- [Text]
BEGIN
Skip to content

walteh/runm

Repository files navigation

runm

Experimental per-container VM adaptor for runc that runs Linux containers on macOS by delegating Linux-specific operations to a tiny guest VM.

Warning

These docs are largely under-construction. They serve primarily as a way to organize my own thoughts. If you are interested in learning more, please contact me directly.

High-level notes

  • This project exploring how far a native macOS containerd stack can go by offloading Linux-only behavior to a guest VM.
  • Think of runm as “runc over vsock”: the Linux-only bits run inside a tiny VM - everything else remains standard containerd plumbing on the host.
  • The design mirrors industry patterns (Kata Containers; Apple’s Containerization) while integrating with containerd and nerdctl natively on macOS.

Current status and limitations

  • nerdctl run/exec support is solid and is by far the most well-tested
  • containerd's native-snapshotter currently requires a FUSE workaround via bindfs.
  • BuildKit and multi-container/pod semantics are not implemented here yet (e.g., a K8s “pod” would require grouping multiple containers into one VM, Kata-style).

Commands / Frontend

  • nerdctl run and nerdctl exec
  • nerdctl container management
  • ⚠️ nerdctl build: buildkit integration works, not much else
  • 🚧 ctr: untested
  • 🚧 kubectl: untested, needs pod support

Linux-only binaries running on macOS

  • containerd
  • nerdctl
  • buildctl
  • 🚧 buildkitd: it runs and functions; I haven't completed a successful test yet

nerdctl run/exec specifics

  • exit status returned to the host
  • bind mounts
  • read-only mounts (via ro=true)
  • -d detached mode
  • internet access (e.g., reach google.com)
  • -it interactive mode
  • -e environment variables
  • -w working directory
  • -v volumes
  • -p ports
  • --tty pty passthrough
  • [] -u user

Quickstart (example)

Prereqs

  • macFUSE (kext)
  • bindfs
  • Virtualization.framework
  • docker
  • go
  • iTerm2 (Terminal.app also works, but all logs are enhanced for iTerm)

steps

This will run a scenario that creates a container via nerdctl run -d, then runs a command via nerdctl exec that streams stdio back to the host at 1s intervals.

Note

your password may be required to clean up any processes that have leaked.

  • Clone this repo
  • install all required forks to ../ (go tool task fork:install:all)
  • Open two panes in iTerm2
  • In the first pane, run go tool task dev:containerd
  • Take a break, it will take a while on the first run to build the kernel
  • Wait until containerd starts and the logs stop
  • In the second pane, run go tool task dev:2025-07-05:01
  • The second pane will show user-facing logs streaming from the demo container

Forks and diffs

There are many forks that are required to run this project in its current state. The changes are a mix of required logical changes and (mostly) debugging. Until I have some time to put more TLC into them, I will lay out the important logical changes and what they enable.
END
- [Stored data]
BEGIN
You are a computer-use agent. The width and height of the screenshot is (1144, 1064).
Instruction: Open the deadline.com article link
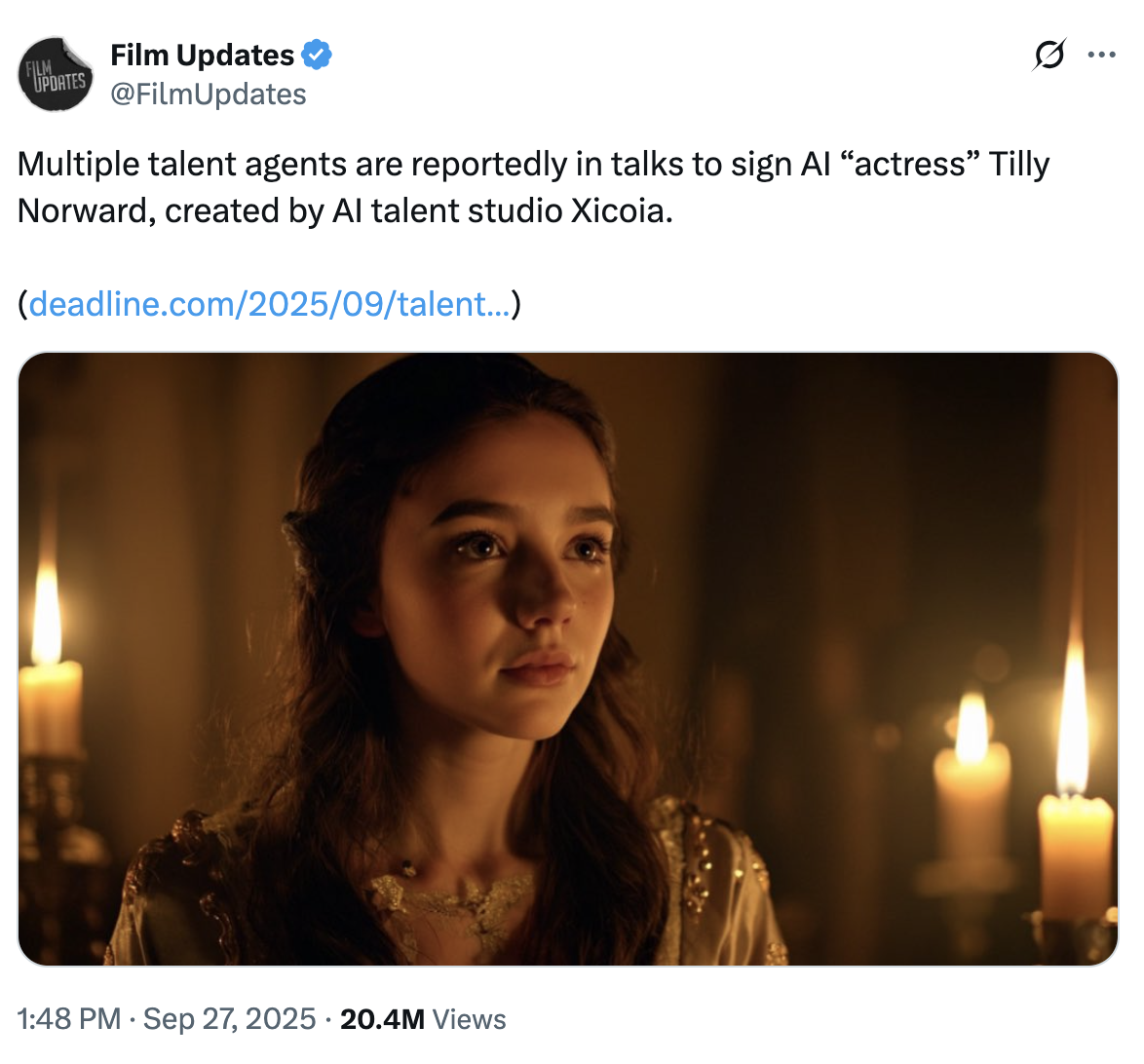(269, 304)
END
BEGIN
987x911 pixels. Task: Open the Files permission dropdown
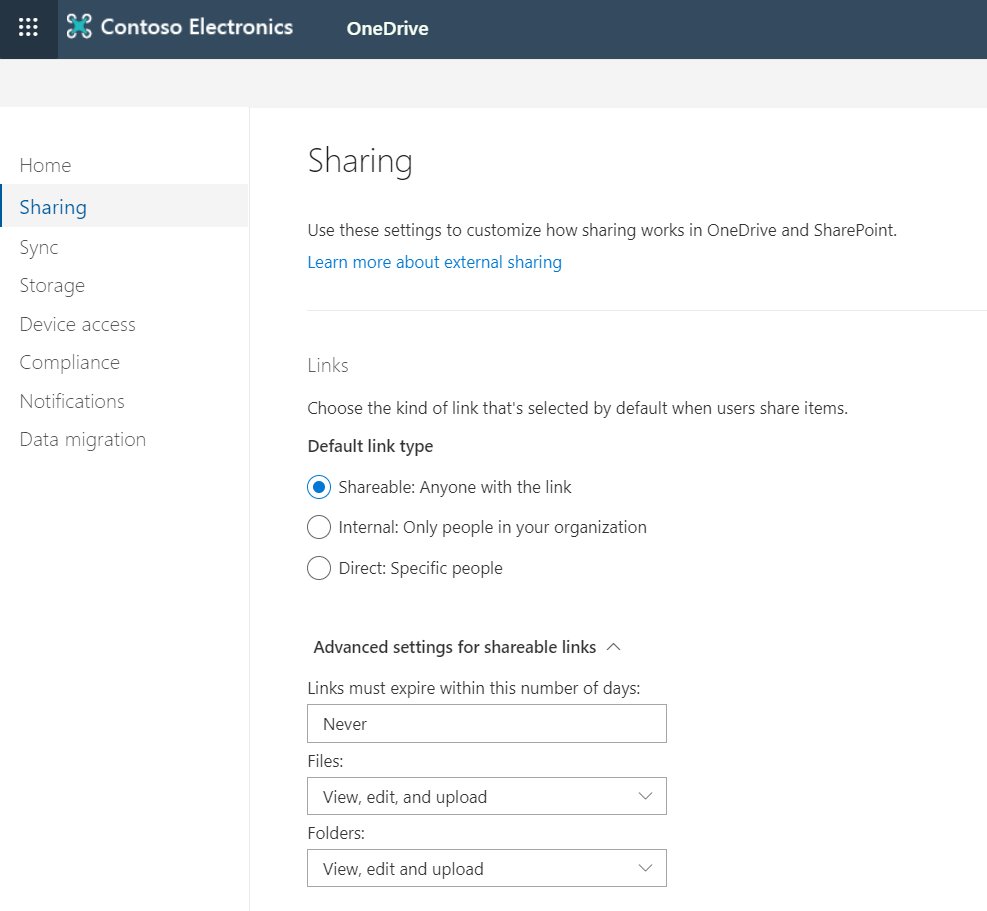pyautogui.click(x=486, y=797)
END
- [What to work on]
Copy the passage of the runm README between "High-level notes" and "natively on macOS.", inclusive. You can work without the records.

- [Reply]
High-level notes

  • This project exploring how far a native macOS containerd stack can go by offloading Linux-only behavior to a guest VM.
  • Think of runm as “runc over vsock”: the Linux-only bits run inside a tiny VM - everything else remains standard containerd plumbing on the host.
  • The design mirrors industry patterns (Kata Containers; Apple’s Containerization) while integrating with containerd and nerdctl natively on macOS.